### What the exercise asks
Copy out everything from the start of the items down to the line containing "Action: (123, 896)", swapping each "screenshot" for "screen image" and leaving the rest untouched.

### Records

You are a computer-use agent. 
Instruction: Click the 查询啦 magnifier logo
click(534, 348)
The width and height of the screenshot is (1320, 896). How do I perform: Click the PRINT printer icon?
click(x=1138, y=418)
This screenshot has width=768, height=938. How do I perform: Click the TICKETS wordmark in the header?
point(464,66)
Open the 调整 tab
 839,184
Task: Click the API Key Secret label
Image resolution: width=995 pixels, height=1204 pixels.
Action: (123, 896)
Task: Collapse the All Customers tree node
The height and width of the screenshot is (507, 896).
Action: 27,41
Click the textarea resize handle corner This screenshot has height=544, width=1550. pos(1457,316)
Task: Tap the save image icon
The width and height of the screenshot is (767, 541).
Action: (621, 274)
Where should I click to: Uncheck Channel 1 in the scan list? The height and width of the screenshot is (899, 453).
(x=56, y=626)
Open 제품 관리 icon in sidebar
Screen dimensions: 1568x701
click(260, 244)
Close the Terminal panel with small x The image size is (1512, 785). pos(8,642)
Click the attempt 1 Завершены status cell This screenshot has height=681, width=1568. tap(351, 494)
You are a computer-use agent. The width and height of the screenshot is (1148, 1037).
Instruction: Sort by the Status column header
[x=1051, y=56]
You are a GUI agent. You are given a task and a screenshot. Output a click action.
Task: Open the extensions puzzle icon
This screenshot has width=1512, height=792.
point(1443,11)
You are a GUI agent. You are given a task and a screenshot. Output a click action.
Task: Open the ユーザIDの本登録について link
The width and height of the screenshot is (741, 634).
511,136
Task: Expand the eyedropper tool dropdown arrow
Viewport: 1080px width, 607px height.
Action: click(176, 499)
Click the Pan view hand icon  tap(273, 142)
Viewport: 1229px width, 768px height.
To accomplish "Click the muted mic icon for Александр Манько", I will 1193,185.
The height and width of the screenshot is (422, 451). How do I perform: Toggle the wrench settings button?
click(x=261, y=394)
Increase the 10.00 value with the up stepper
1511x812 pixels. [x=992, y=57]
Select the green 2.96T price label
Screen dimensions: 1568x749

######

### Complete output
You are a computer-use agent. 
Instruction: Click the 查询啦 magnifier logo
click(534, 348)
The width and height of the screen image is (1320, 896). How do I perform: Click the PRINT printer icon?
click(x=1138, y=418)
This screen image has width=768, height=938. How do I perform: Click the TICKETS wordmark in the header?
point(464,66)
Open the 调整 tab
 839,184
Task: Click the API Key Secret label
Image resolution: width=995 pixels, height=1204 pixels.
Action: (123, 896)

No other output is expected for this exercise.